--- START OF SELECTED EXTRACT ---

Solaris Processes
The process is one of the fundamental abstactions of Unix. Every object
in Unix is represented as either a file or a process. (With the
introduction of the /proc structure, there has been an
effort to represent even processes as files.)
Processes are usually created with
fork or a less resource intensive alternative such as
fork1 or
vfork. fork duplicates the entire process context,
while fork1 only duplicates the context of the calling thread.
This can be useful (for example), when exec will be called
shortly.
Solaris, like other Unix systems, provides two modes of operation: user
mode, and kernel (or system) mode. Kernel mode is a more privileged
mode of operation. Processes can be executed in either mode, but user
processes usually operate in user mode.
Per-process Virtual Memory
Each process has its own virtual memory space. References to real
memory are provided through a process-specific set of address
translation maps. The computer's Memory Management Unit (MMU) contains
a set of registers that point to the current process's address
translation maps. When the current process changes, the MMU must load
the translation maps for the new process. This is called a
context switch.
The MMU is only addressable in kernel mode, for obvious security
reasons.
The kernel text and data structures are mapped in a portion of each
process's virtual memory space. This area is called the kernel space
(or system space).
In addition, each process contains these two important kernel-owned
areas in virtual memory: u area and kernel stack. The u
area contains information about the process such as information about
open files, identification information and process registers. The
kernel stack is provided on a per-process basis to allow the kernel to
be re-entrant. (ie, several processes can be involved in the kernel,
and may even be executing the same routine concurrently.) Each
process's kernel stack keeps track of its function call sequence when
executing in the kernel.
The kernel can access the memory maps for non-current processes by using
temporary maps.

--- END OF SELECTED EXTRACT ---

→ **WHAT THE EXERCISE ASKS**: Continue the Solaris processes text above, picking up after its last sentence.

--- START OF DATASET EXTRACT ---

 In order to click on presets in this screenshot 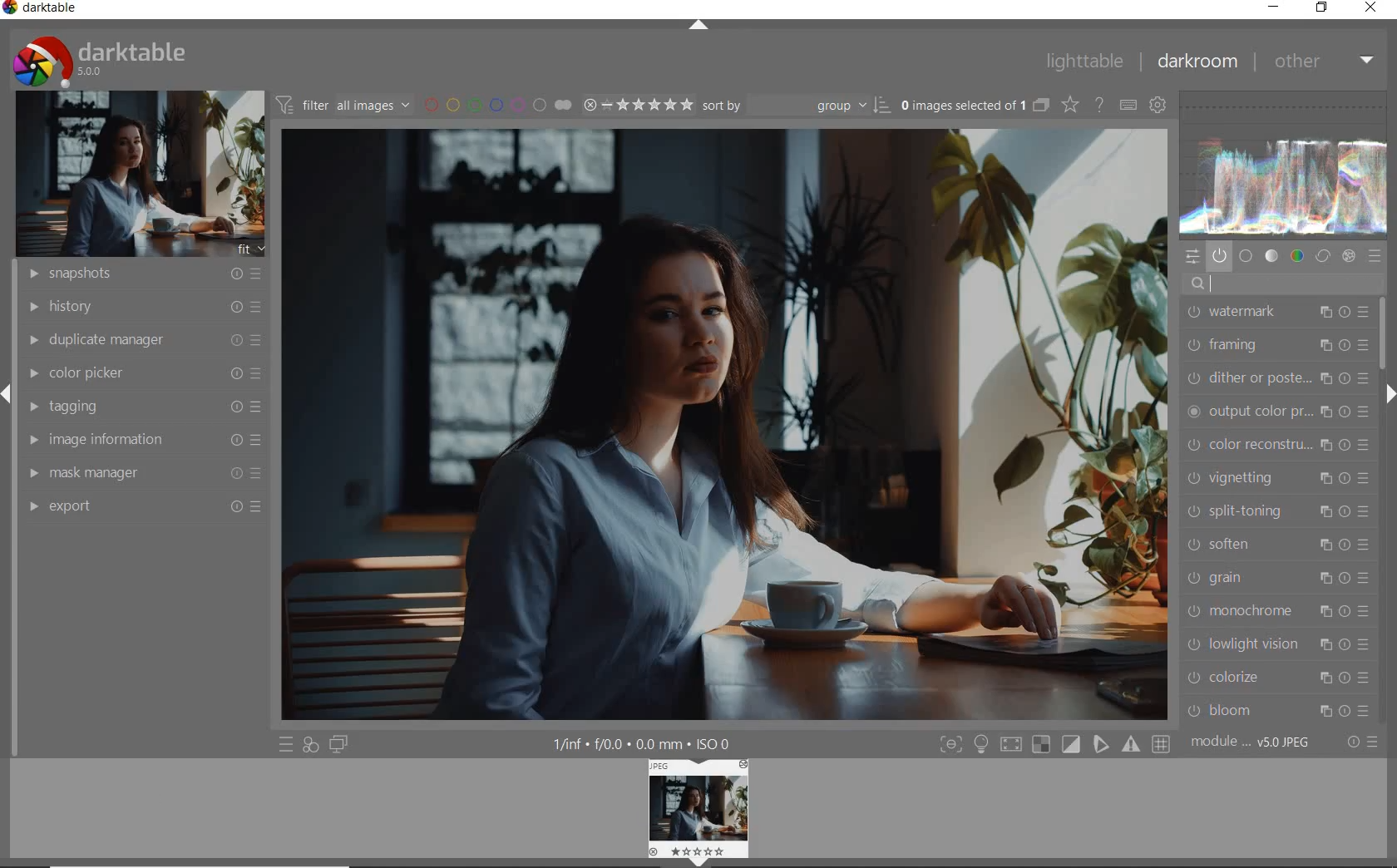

--- END OF DATASET EXTRACT ---

→ **OUTPUT FOR THIS EXERCISE**:
The kernel can operate in either process context or system (or
interrupt) context. In process context, the kernel has access to the
process's memory space (including u area and kernel stack). It can also
block the current process while waiting for a resource. In kernel
context, the kernel cannot access the address space, u area or kernel
stack. Kernel context is used for handling certain system-wide issues
such as device interrupt handling or process priority computation.
Additional information is available on the
Process Virtual Memory page.
Each process's context contains information about the process, including
the following:
- Hardware context:
- Program counter: address of the next instruction.
- Stack pointer: address of the last element on the stack.
- Processor status word: information about system state, with bits
devoted to things like execution modes, interrupt priority levels,
overflow bits, carry bits, etc.
- Memory management registers: Mapping of the address translation
tables of the process.
- Floating point unit registers.
- User address space: program text, data, user stack, shared memory
regions, etc.
- Control information: u area, proc structure, kernel stack, address
translation maps.
- Credentials: user and group IDs (real and effective).
- Environment variables: strings of the form
variable=
value.
During a context switch, the hardware context registers are stored in the
Process Control Block in the u area.
The u area includes the following:
- Process control block.
- Pointer to the proc structure.
- Real/effective UID/GID.
- Information regarding current system call.
- Signal handlers.
- Memory management information (text, data, stack sizes).
- Table of open file descriptors.
- Pointers to the current directory vnode and the controlling terminal
vnode.
- CPU useage statistics.
- Resource limitations (disk quotas, etc)
The proc structure includes the following:
- Identification: process ID and session ID
- Kernel address map location.
- Current process state.
- Pointers linking the process to a scheduler queue or sleep queue.
- Pointers linking this process to lists of active, free or zombie
processes.
- Pointers keeping this structure in a hash queue based on PID.
- Sleep channel (if the process is blocked).
- Scheduling priority.
- Signal handling information.
- Memory management information.
- Flags.
- Information on the relationship of this process and other
processes.
Kernel Services
The Solaris kernel may be seen as a bundle of
kernel threads. It uses synchronization primitives to prevent
priority inversion. These include mutexes, semaphores, condition
variables and read/write locks.
The kernel provides service to processes in the following four ways:
- System Calls: The kernel executes requests submitted by
processes via system calls. The system call interface invokes a special
trap instruction.
- Hardware Exceptions: The kernel notifies a process that
attempts several illegal activities such as dividing by zero or
overflowing the user stack.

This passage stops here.